The St. Jude investigators turned to the global pediatric leukemia community, identifying 13 clinical study groups investigating T-ALL from which the team could gather data on the γδ T-ALL cases. Altogether, they identified 200 children with γδ T-ALL, making this the largest cohort of the disease yet reported.

With this cohort, the investigators were able to dive into the genomic landscape of the disease, revealing the molecular characteristics that distinguish a high-risk subtype of γδ T-ALL, and a potential way to treat it.

Age and genetic mutations distinguish high-risk γδ T-ALL

T-ALL is rare in infants and very young children. However, the investigators found that when γδ T-ALL does occur in children under 3 years old, the disease has worse outcomes. In addition to age, the researchers also found that the cases with the worst outcomes had a high occurrence of genetic alterations that resulted in both activation of LMO2, a gene commonly altered in other types of T-ALL, and inactivation of STAG2, a gene more commonly altered in acute myeloid leukemia and solid tumors.

"We didn't know going into this study if we would find a single subtype or a single genetic change that would define this γδ T-ALL subtype," said co-corresponding author Charles Mullighan, MD, MBBS, St. Jude Department of Pathology. "But we found quite striking enrichment of STAG2/LMO2 alterations and were able to dig into that to understand the rearrangement and the impact it was having on the biology of the disease."

Using patient samples, xenograft models and genetically manipulated cell lines, the researchers showed that inactivation of STAG2 has a profound effect on the organization of chromatin (imagine a spool around which DNA is wound). STAG2 inactivation disrupts gene expression associated with the differentiation (maturation) of T-cells by altering enhancer-promoter looping (the way that instructions about which genes should be expressed are conveyed).

"Chromosomal rearrangement between two genes is a hallmark of leukemia, but what we found was different because what this alteration does is switch STAG2 off, taking the STAG2 promoter and moving it proximal to LMO2, switching it on," explained Mullighan. "This dual mechanism is unusual and provides insight into the biological consequences of these changes to explain what is going on at the genomic level in this rare cancer."

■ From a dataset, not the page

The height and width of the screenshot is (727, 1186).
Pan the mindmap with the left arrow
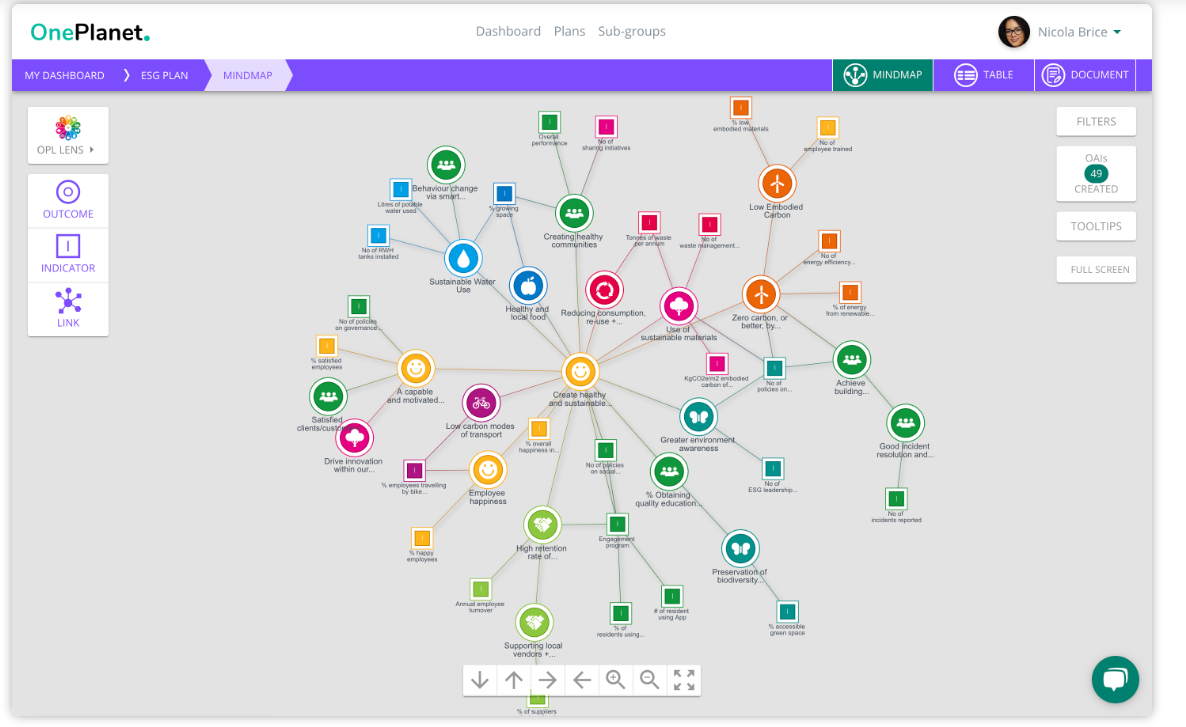click(582, 680)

"What this work really underscores is that when patients with T-ALL arrive in the clinic, you need to identify those with this γδ T-ALL subtype," added Mullighan. "Recognizing this subtype so that treatment can be tailored accordingly is incredibly important for patients."

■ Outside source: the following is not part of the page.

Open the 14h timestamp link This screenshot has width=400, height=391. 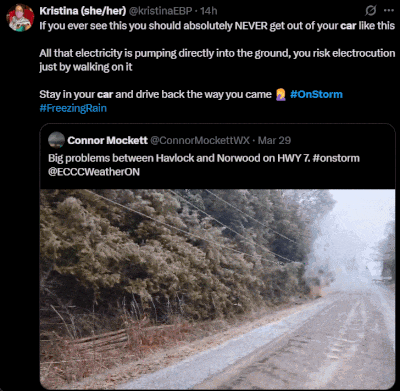click(x=209, y=11)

A potential treatment strategy emerges

In addition to gaining a more complete picture of the underlying genomics fueling the poor outcomes observed clinically in γδ T-ALL, the study also highlighted a potential treatment strategy: Poly(ADP-ribose) polymerase (PARP) inhibitors.

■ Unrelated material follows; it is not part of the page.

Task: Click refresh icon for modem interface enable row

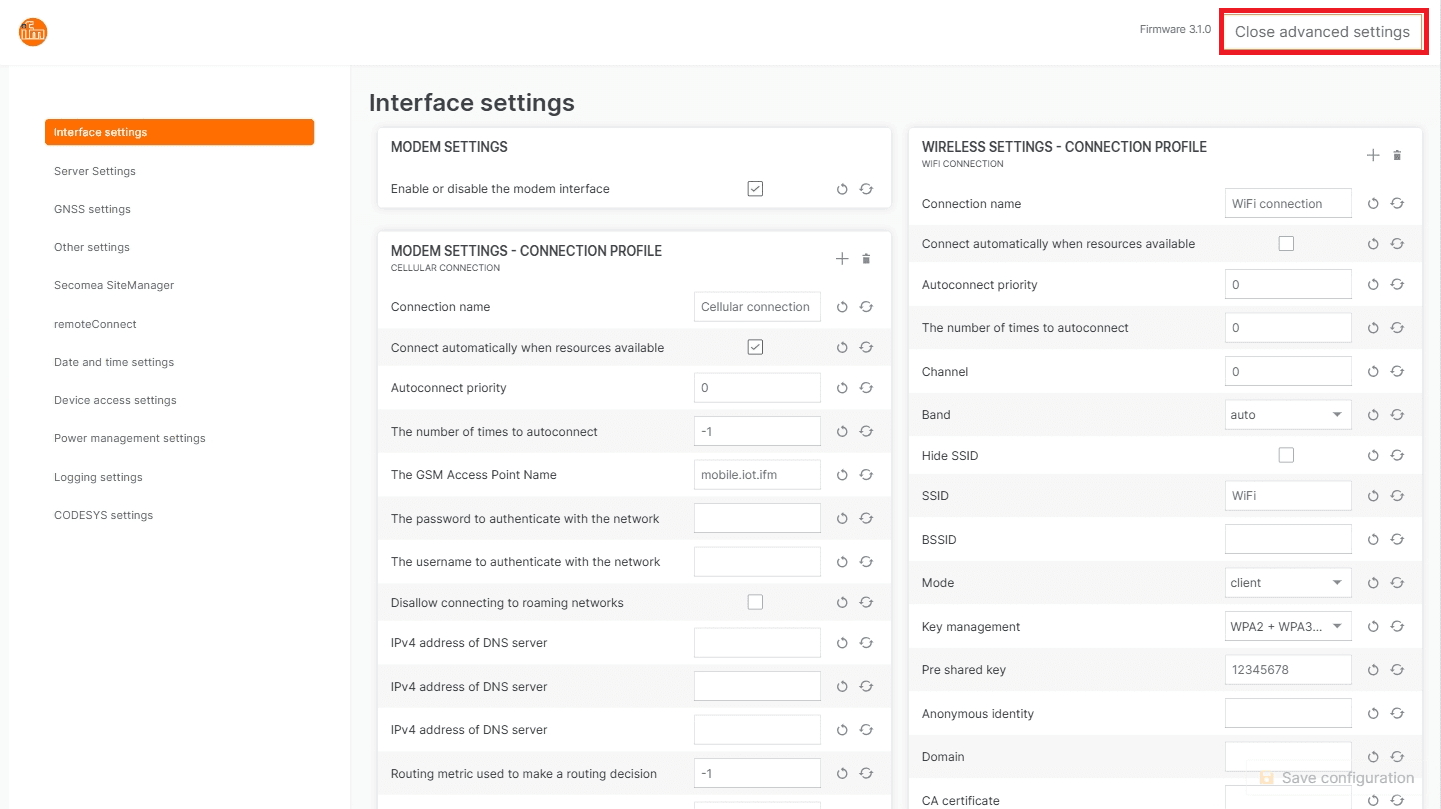Action: [866, 189]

DNA is damaged throughout one's life, so the human body has built-in DNA repair mechanisms. However, many cancers hijack these DNA repair pathways to make the body more hospitable to cancer cells and their irregular DNA. PARP is part of one of these DNA repair pathways, and existing drugs to inhibit it have shown success in several cancers.

The researchers conducted drug screening and pharmacogenomic analyses to identify therapeutics with the potential to treat γδ T-ALL. PARP inhibitors emerged as the compounds with the most promise.

"This is very exciting to identify a potential targeted therapy for these patients who have typically poor outcomes," said Inaba. "Many cases of ALL are curable, but some are not yet and that's where we need to focus. Targeted therapies can provide a new option and may even be able to reduce the side effects or late effects of treatment by targeting the cancer cells more directly."

"This story is not the end," added Inaba. "By having these genomic and clinical datasets we will continue to search for better treatments."